Voyager 2 é uma sonda espacial lançada pela NASA (a agência espacial dos Estados Unidos) em 20 de agosto de 1977, para estudar planetas exteriores e espaço interestelar além da heliosfera do Sol. Como parte do Programa Voyager, foi lançado dezesseis dias antes da Voyager 1, em uma trajetória que demorou mais para chegar nos gigantes gasosos Júpiter e Saturno mas possibilitou novos encontros com os gigantes gelados Urano e Netuno. Voyager 2 continua a ser a única espaçonave a ter visitado todos os planetas gigantes de gelo. Foi a terceira de cinco espaçonaves a atingir a velocidade de escape solar, o que lhe permitiu deixar o Sistema Solar.
A Voyager 2 cumpriu com sucesso sua missão primordial de visitar o sistema joviano em 1979, o sistema saturniano em 1981, o sistema uraniano em 1986 e o sistema netuniano em 1989. A espaçonave está em sua missão estendida de estudar o espaço interestelar, estando em operação há 48 anos; em setembro de 2025, atingiu uma distância de 140,8 AU (21 bilhões de km) da Terra.
A sonda entrou no espaço interestelar em 5 de novembro de 2018, a uma distância de 119,7 AU (17,9 bilhões de km) (cerca de 16,58 horas-luz) do Sol e movendo-se a uma velocidade de 15,341 km/s em relação ao Sol. Voyager 2 deixou a heliosfera do Sol e atualmente está viajando pelo meio interestelar, uma região do Espaço sideral além da influência do Sistema Solar, se juntando a Voyager 1, que havia atingido o meio interestelar em 2012. Voyager 2 começou a fornecer as primeiras medições diretas da densidade e temperatura do plasma interestelar.

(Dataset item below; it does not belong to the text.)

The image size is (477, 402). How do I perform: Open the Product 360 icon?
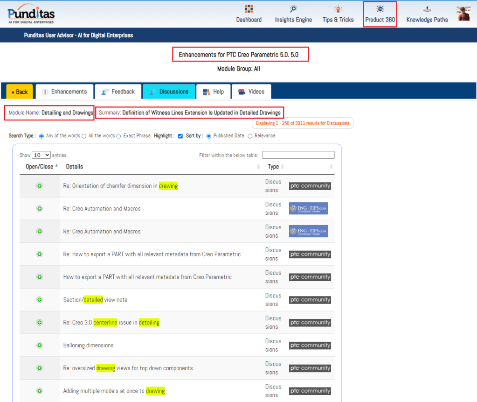pos(380,9)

Voyager 2 permanece em contato com a Terra através do Rede de Espaço Profundo da NASA. Em 2020, a manutenção da Rede de Espaço Profundo cortou o contato externo com a sonda por oito meses. O contato foi restabelecido em 2 de novembro de 2020, quando uma série de instruções foram transmitidas, posteriormente executadas e retransmitidas com uma mensagem de comunicação bem-sucedida. Em 12 de fevereiro de 2021, as comunicações completas com a sonda foram restauradas após uma grande atualização da antena que levou um ano para ser concluída. A antena de comunicação DSS 43, que é o único responsável pelas comunicações com a sonda, está localizada próximo de Camberra, na Austrália.
Em julho de 2023, comunicações com a Voyager 2 foi perdida quando o controle de voo apontou sua antena para longe da Terra, movendo-a dois graus para longe da Terra. Em 1 de agosto, o sinal da portadora da espaçonave foi detectado usando várias antenas da Rede de Espaço Profundo. Um sinal de alta potência em 4 de agosto foi enviado da estação Camberra comandou com sucesso a espaçonave para se reorientar em direção à Terra, retomando as comunicações indicando que estava operando normalmente e que permanecia em sua trajetória esperada. Como medida à prova de falhas, a sonda também estava programada para redefinir autonomamente sua orientação para apontar para a Terra, o que teria ocorrido em 15 de outubro.
Ambas as sondas Voyager carregam um disco de áudio e imagem banhado a ouro, uma compilação criada para demonstrar a diversidade da vida e da cultura na Terra, caso alguma delas seja um dia encontrada por um descobridor extraterrestre. O disco, produzido sob a direção de uma equipe que incluía Carl Sagan e Timothy Ferris, contém fotos da Terra e de formas de vida nela, várias informações científicas, saudações faladas de pessoas como o Secretário-Geral das Nações Unidas (Kurt Waldheim) e o Presidente dos Estados Unidos (Jimmy Carter), além de um medley, “Sounds of Earth”, com sons de baleias, um bebê chorando, ondas quebrando na praia e uma coleção de músicas que abrangem diferentes culturas e épocas — incluindo obras de Wolfgang Amadeus Mozart, Blind Willie Johnson, Chuck Berry e Valya Balkanska. Outras peças clássicas do Oriente e do Ocidente também foram incluídas, bem como apresentações de música folclórica e indígena de todo o mundo. O disco também traz saudações em 55 idiomas diferentes. O projeto visava retratar a riqueza da vida na Terra e permanecer como um testemunho da criatividade humana e do desejo de se conectar com o cosmos.